- What to do
Extract the lines from the first one through the line containing "The width and", both included, and reproduce them word for word without the pictures.

Records from a data collection

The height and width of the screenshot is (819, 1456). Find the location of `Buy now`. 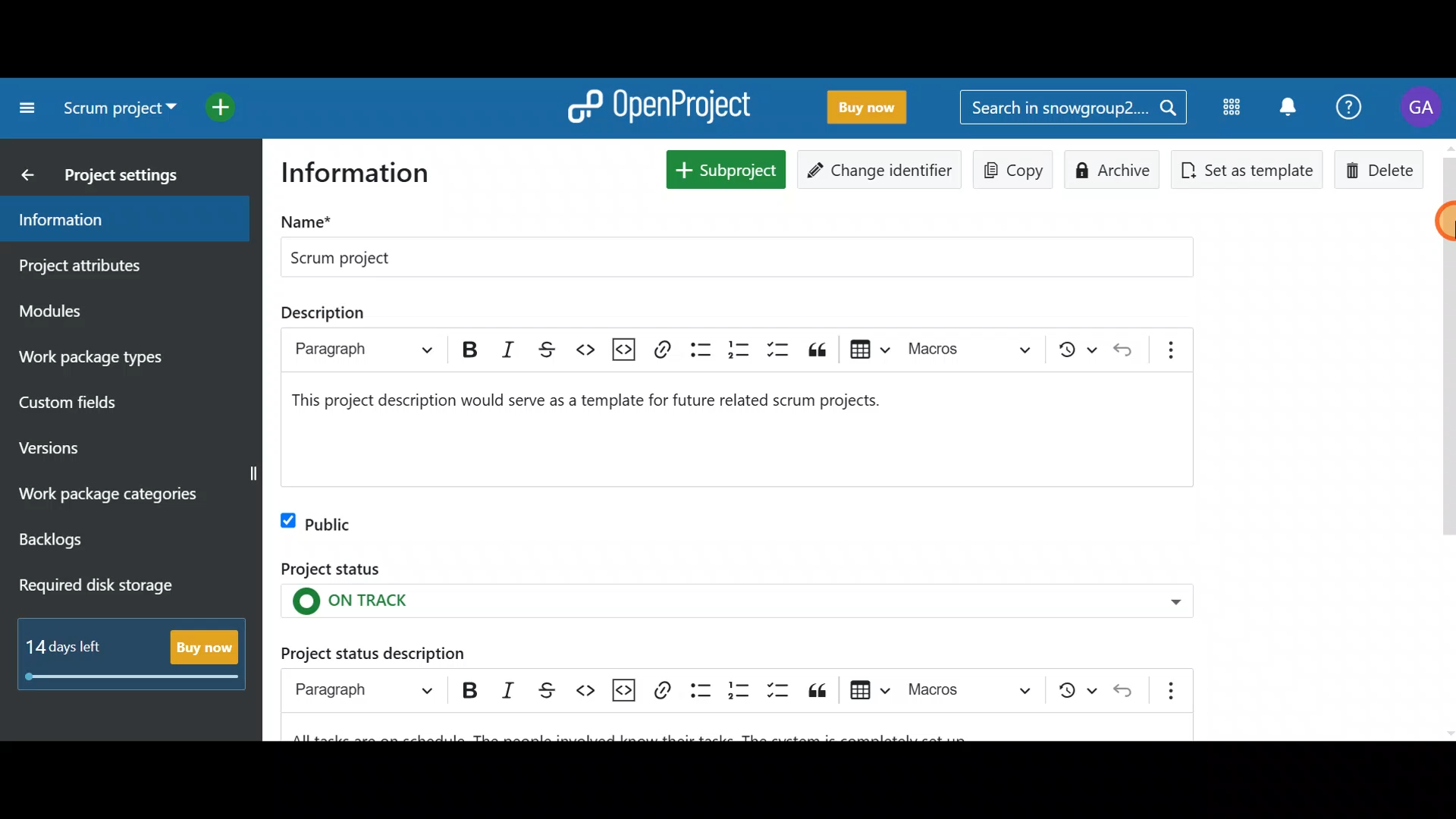

Buy now is located at coordinates (877, 109).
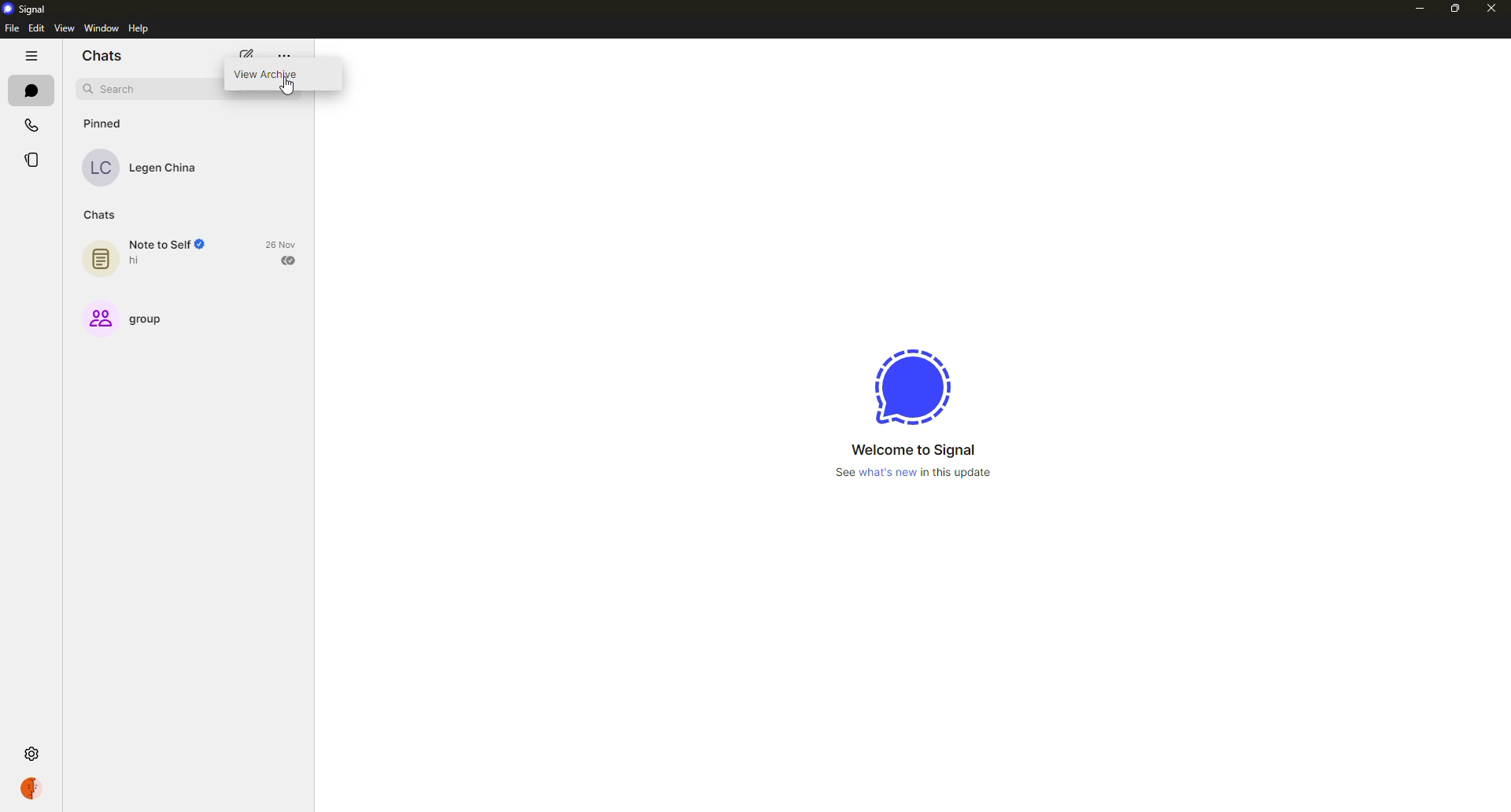 The width and height of the screenshot is (1511, 812). I want to click on signal, so click(30, 9).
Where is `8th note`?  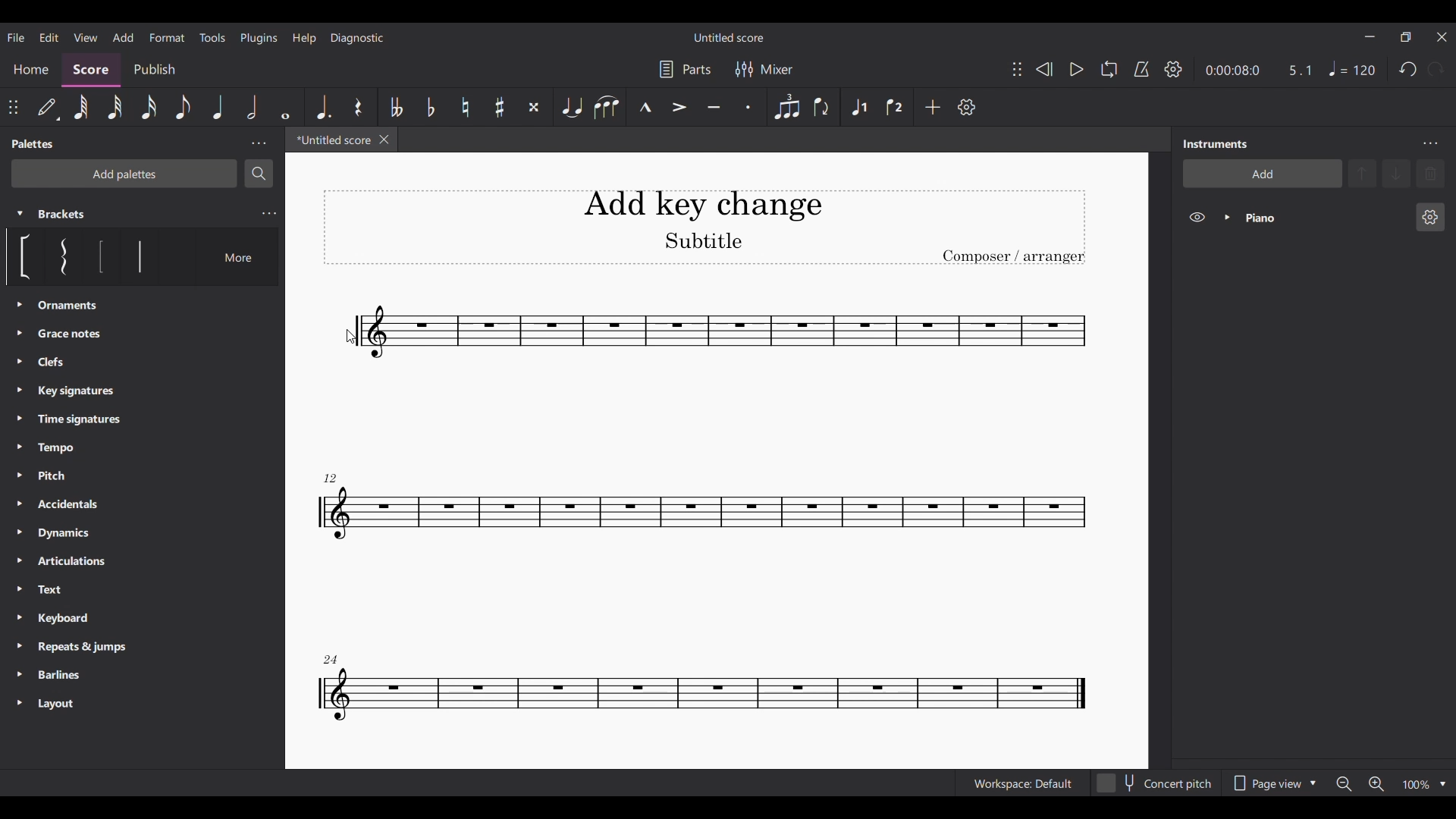 8th note is located at coordinates (184, 107).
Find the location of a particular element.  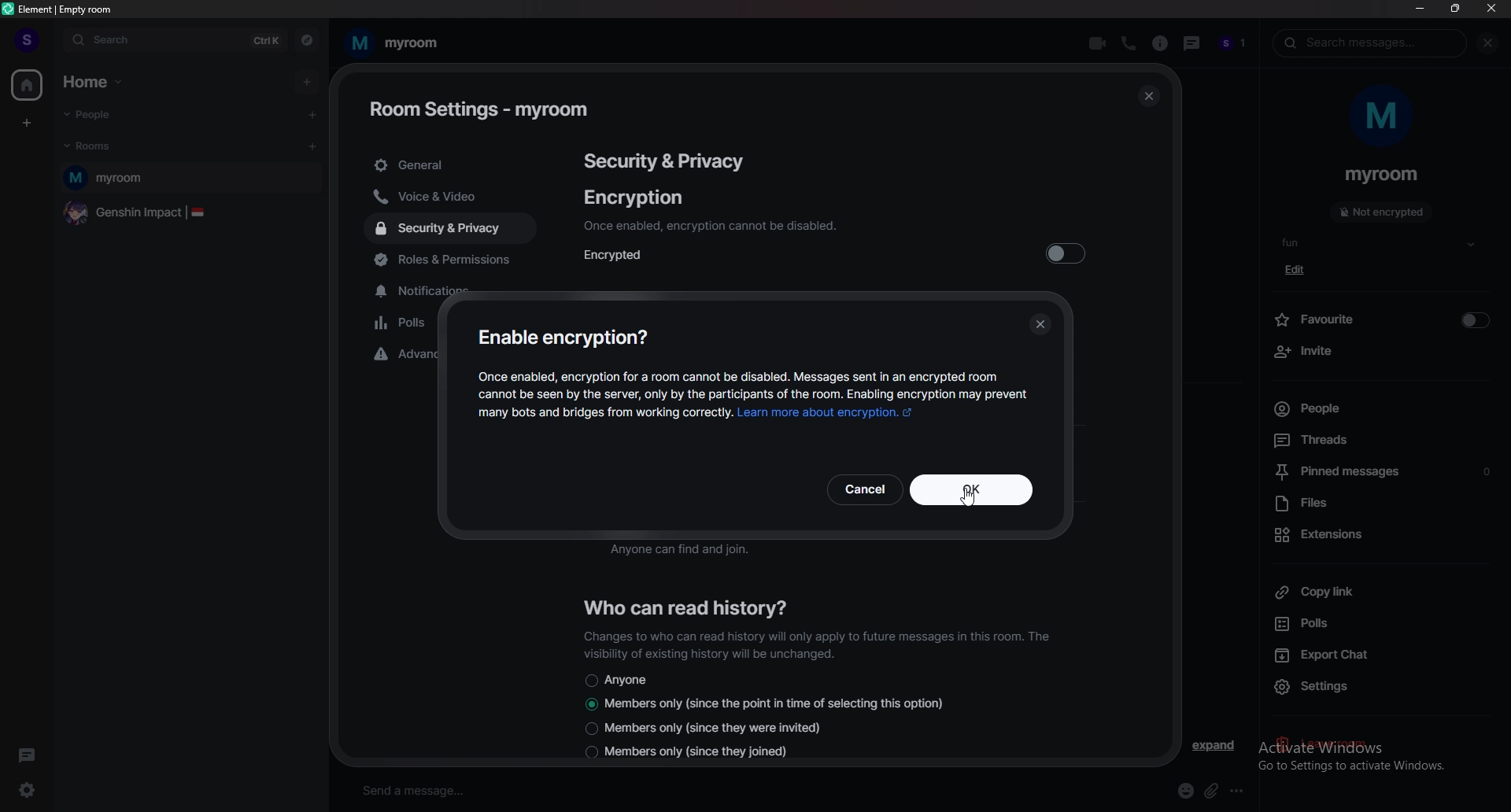

create a space is located at coordinates (25, 125).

- Task response
The height and width of the screenshot is (819, 1456). Find the location of `Buy now`. 

Buy now is located at coordinates (877, 109).
 The width and height of the screenshot is (1511, 812). I want to click on signal, so click(30, 9).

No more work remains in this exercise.